Où donc était Dieu dans tout cela? Parfois Dieu était difficile à voir au milieu de la peur, de la souffrance, de la frustration, et parfois Dieu était clairement présent- dans les gens et dans ‘chaque’ moment. Des moments merveilleux de consolation sont nés des chants et des danses avec les différentes communautés. Le soir, j’ai enseigné la danse aux jeunes infirmières dans un hôpital ougandais: a musique d’Elton John jouait à tue-tête, suivie par les tambours quand nos sessions se transformaient en danses locales ougandaises. Les patients souffrant du SIDA, sortaient de leurs lits et se joignaient à la fête. Les religieuses tapaient du talon et se joignaient à la danse. Au milieu de toute cette mort, il y avait un besoin fondamental de trouver une joie, un sens au moment présent et dans nos relations personnelles, ancrées dans le ‘ici ‘ et dans le moment.

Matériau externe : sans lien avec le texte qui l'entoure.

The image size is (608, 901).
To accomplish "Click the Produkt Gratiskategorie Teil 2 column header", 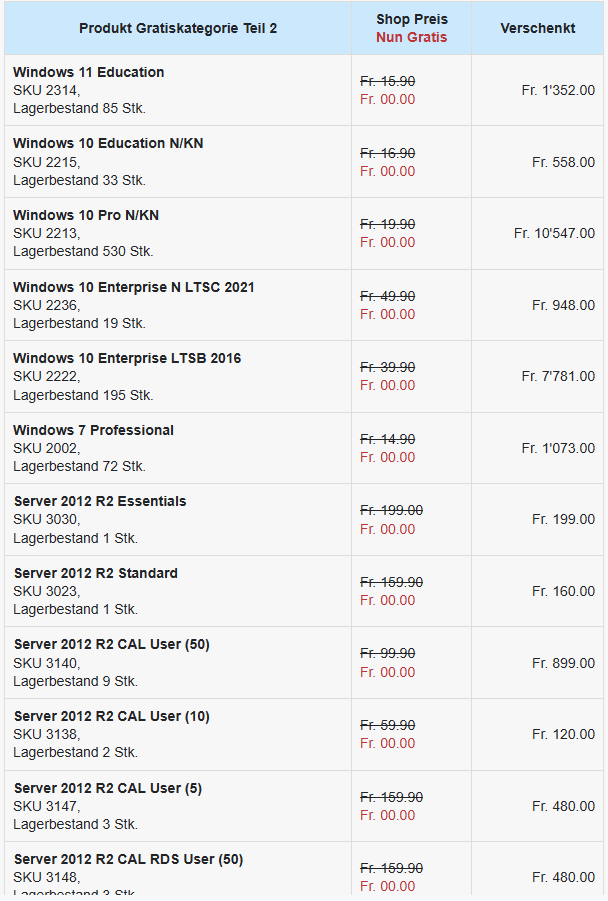I will 178,28.
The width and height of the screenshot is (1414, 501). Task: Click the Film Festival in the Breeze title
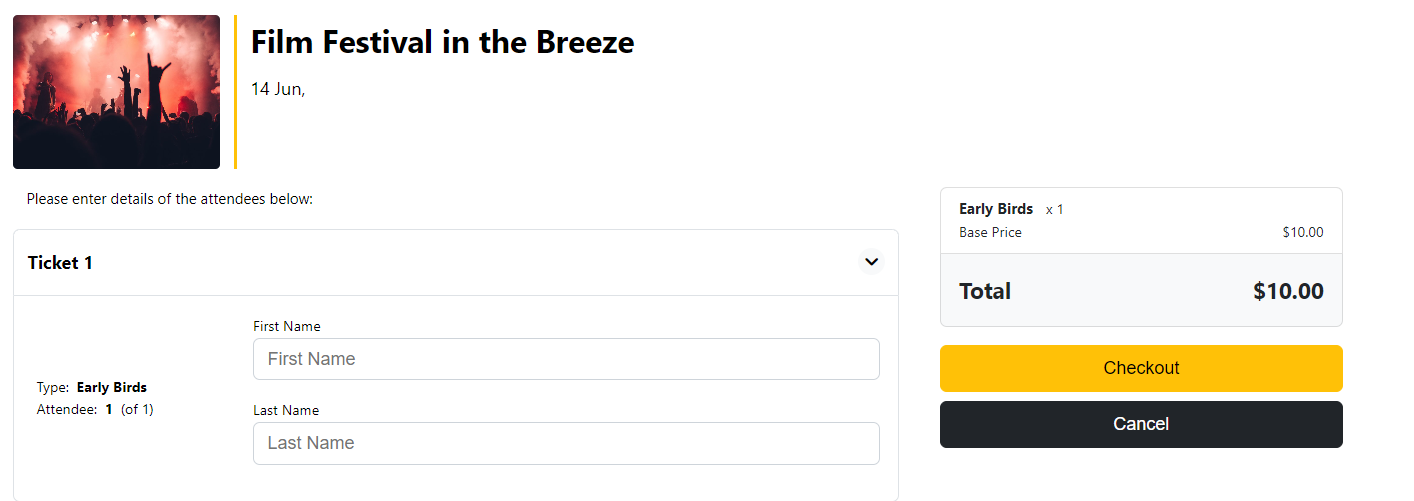(442, 42)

Travailler avec les religieuses en Ouganda a été un privilège. Leurs histoires extraordinaires de courage durant les régimes de Idi Amin et de Obote étaient tout simplement époustouflantes. Elles prenaient soin de quiconque avait besoin d’aide malgré les nombreuses menaces en provenance des différentes factions. Je me souviens avoir pensé que ces femmes étaient les réelles ‘féministes’ de ce monde. Leur force, leur compétence, leur foi et leur humour m’ont inspirée!

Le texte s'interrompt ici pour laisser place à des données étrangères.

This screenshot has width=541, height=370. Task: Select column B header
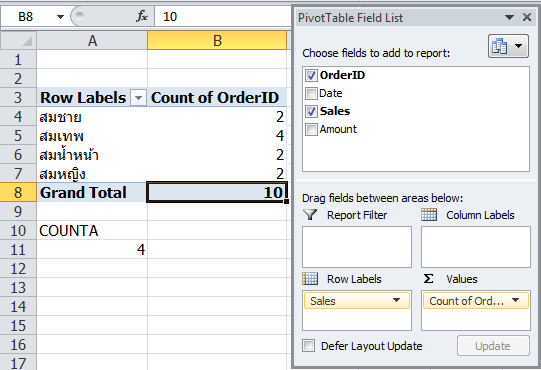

Je me suis assisse avec des Afghanes musulmanes fascinantes qui enseignaient clandestinement aux enfants locaux durant le régime des Talibans, sachant très bien qu’elles seraient tuées si elles étaient découvertes. Elles m’ont dit : « les enfants sont notre avenir’- c’est pourquoi nous le faisons.
J’ai prié et travaillé avec les communautés religieuses, et pourtant ce n’était jamais pour évangéliser les pauvres, ou pour la plus grande gloire de Dieu ou pour faire advenir le Royaume de Dieu. Je n’ai jamais compris ce langage et celui-ci me cause encore des difficultés aujourd’hui. Je sentais que d’être humble, joyeuse et d’être ouverte à Dieu et à la compassion suffisait- Dieu et le Saint Esprit peuvent alors être à l’œuvre comme ils le désirent. J’ai commencé à explorer davantage ma foi et ses enseignements, surtout ceux associés avec la théologie de la libération et l’option préférentielle pour les pauvres.
Ce n’est que très récemment que j’ai exploré en profondeur le concept de ‘solidarité’ et médité sur Marie au pied de la croix—elle ne pouvait pas changer l’issue, soulager les souffrances de Jésus, et elle était exposée au danger- mais elle se tenait là.
Des études subséquentes en gestion, leadership, théologie et yoga ainsi qu’un doctorat sur le trafic humain m’ont entraînée à agir comme directrice de la mission dans différentes organisations et à mon rôle actuel comme déléguée pour les ministères sociaux de la province d’Australie. De bien des façons, me joindre à la communauté jésuite était comme revenir chez moi.
Je suis reconnaissante pour cette opportunité d’apprendre et d’être inspirée par ces gens et ces communités qui m’invitent à travailler et à vivre avec eux. Je suis également reconnaissante de pouvoir servir dans une capacité de leader au sein des ministères sociaux jésuites et de pouvoir continuer à dire ‘oui’ à Dieu au sein de l’apostolat social.